**Exercise input**

★ ★ ★

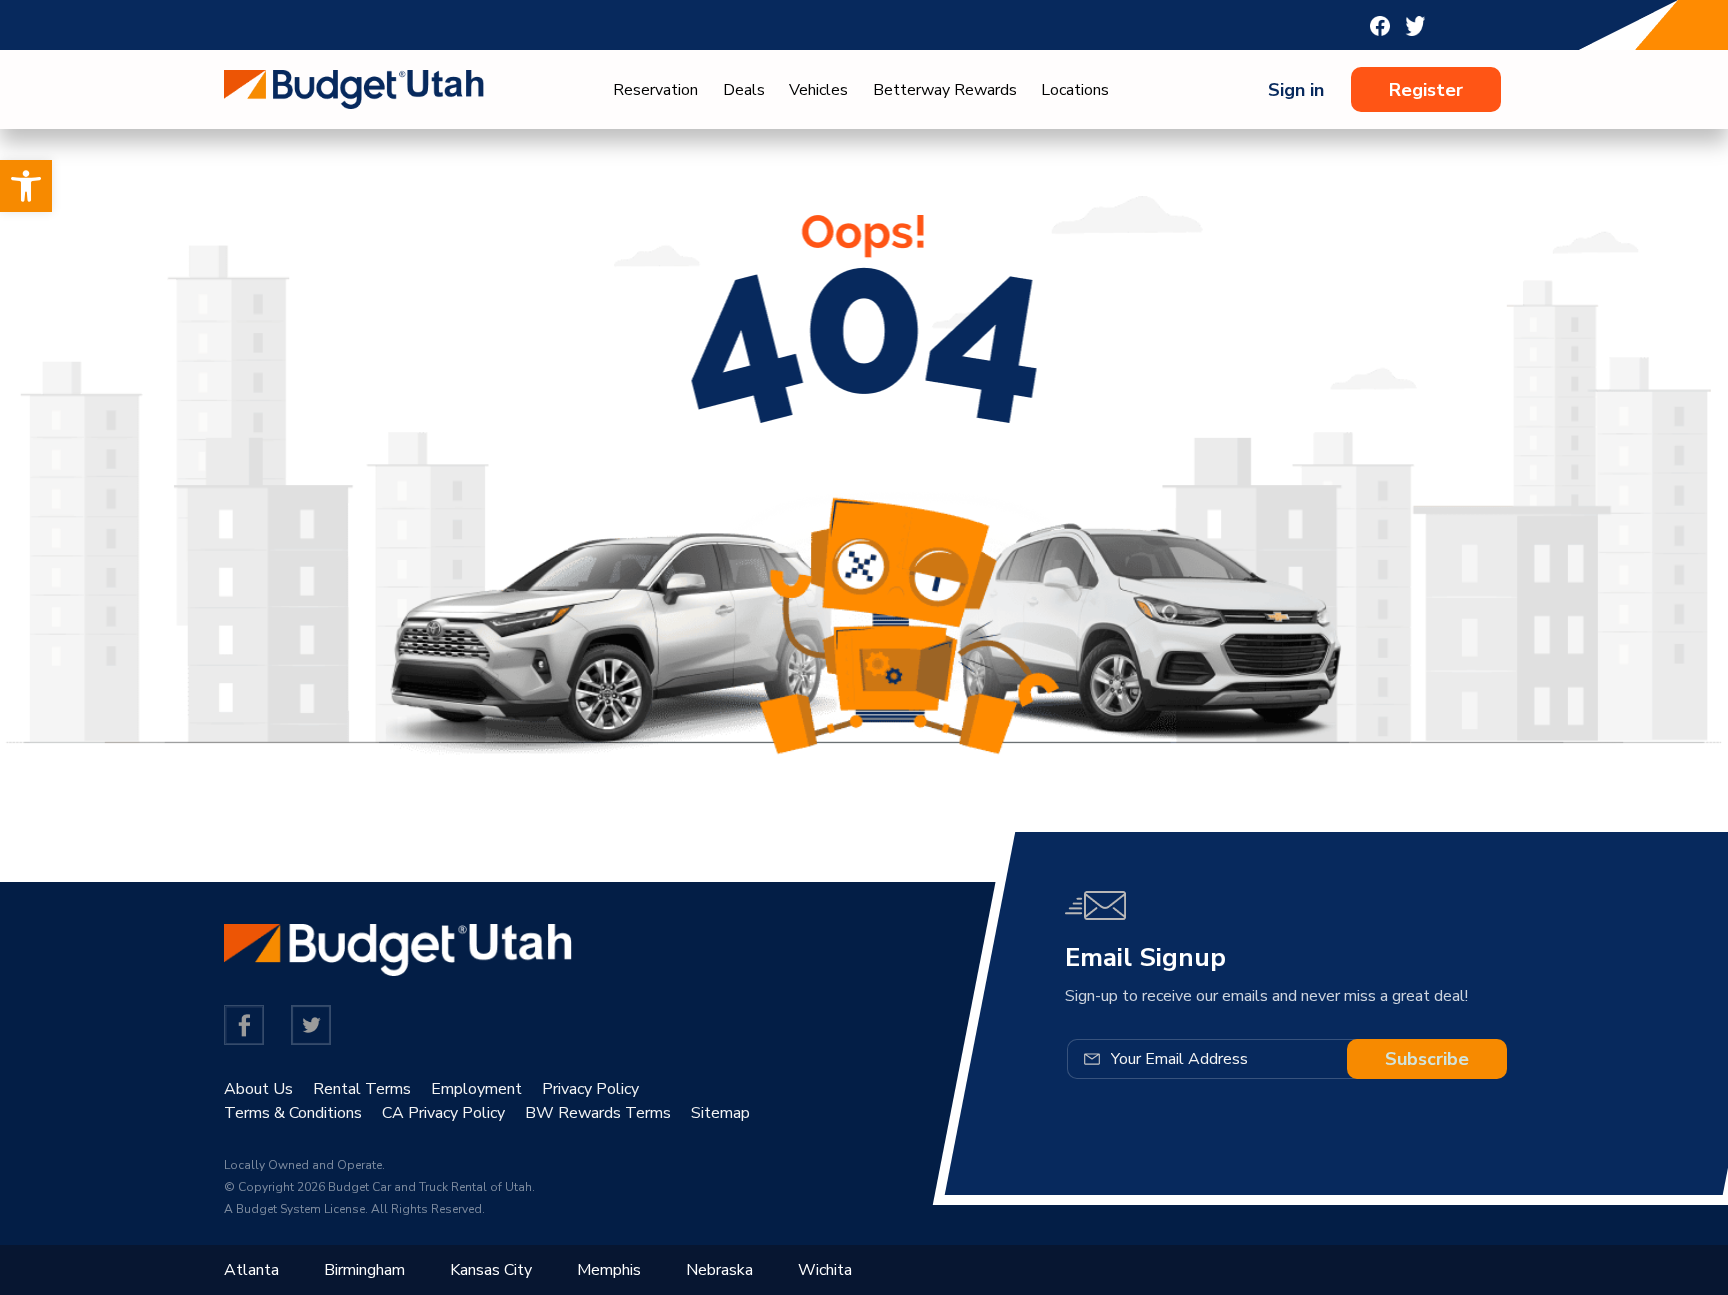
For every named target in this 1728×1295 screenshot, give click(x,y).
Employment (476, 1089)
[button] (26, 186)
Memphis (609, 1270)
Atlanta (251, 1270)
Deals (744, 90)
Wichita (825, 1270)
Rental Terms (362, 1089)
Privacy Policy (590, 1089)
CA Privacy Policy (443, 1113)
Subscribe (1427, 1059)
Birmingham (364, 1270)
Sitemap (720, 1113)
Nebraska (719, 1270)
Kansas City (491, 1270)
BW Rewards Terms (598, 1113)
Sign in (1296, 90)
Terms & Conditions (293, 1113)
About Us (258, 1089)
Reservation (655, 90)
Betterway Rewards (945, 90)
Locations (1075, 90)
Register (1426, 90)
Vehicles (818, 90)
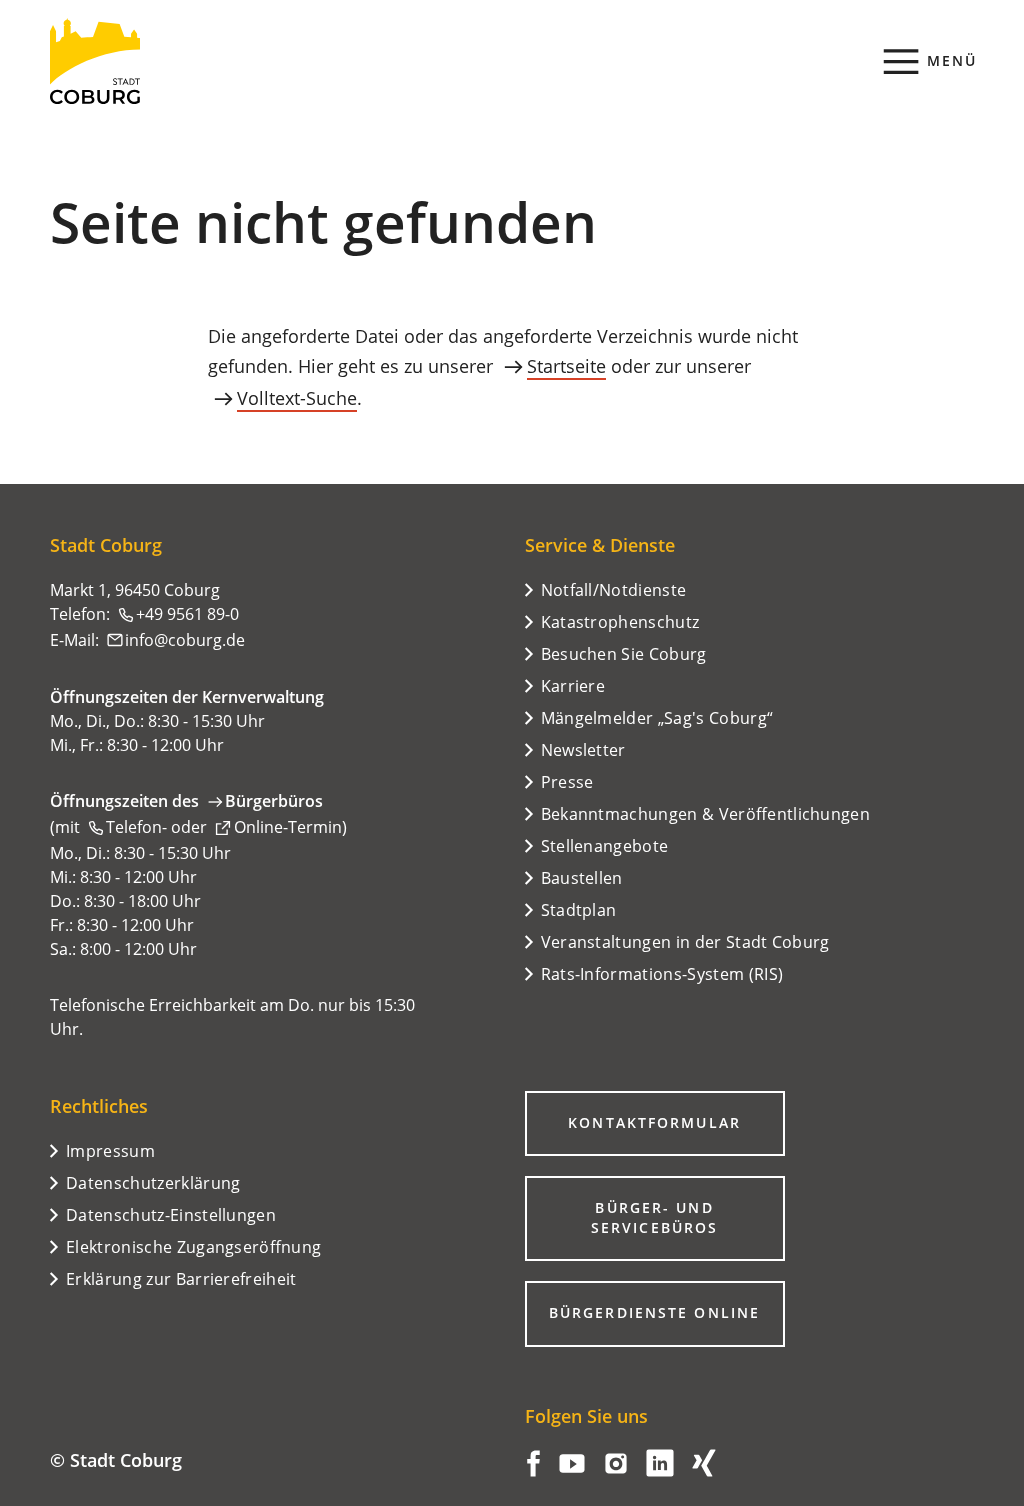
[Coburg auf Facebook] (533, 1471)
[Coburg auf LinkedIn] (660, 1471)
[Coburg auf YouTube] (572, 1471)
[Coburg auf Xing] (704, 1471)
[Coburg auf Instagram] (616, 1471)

★ ★ ★

**How to complete this task**
Output all of the entries once more, word for word, with the images removed.

**Answer to this problem**
For every named target in this 1728×1295 screenshot, give click(x,y).
Employment (476, 1089)
[button] (26, 186)
Memphis (609, 1270)
Atlanta (251, 1270)
Deals (744, 90)
Wichita (825, 1270)
Rental Terms (362, 1089)
Privacy Policy (590, 1089)
CA Privacy Policy (443, 1113)
Subscribe (1427, 1059)
Birmingham (364, 1270)
Sitemap (720, 1113)
Nebraska (719, 1270)
Kansas City (491, 1270)
BW Rewards Terms (598, 1113)
Sign in (1296, 90)
Terms & Conditions (293, 1113)
About Us (258, 1089)
Reservation (655, 90)
Betterway Rewards (945, 90)
Locations (1075, 90)
Register (1426, 90)
Vehicles (818, 90)
[Coburg auf Facebook] (533, 1471)
[Coburg auf LinkedIn] (660, 1471)
[Coburg auf YouTube] (572, 1471)
[Coburg auf Xing] (704, 1471)
[Coburg auf Instagram] (616, 1471)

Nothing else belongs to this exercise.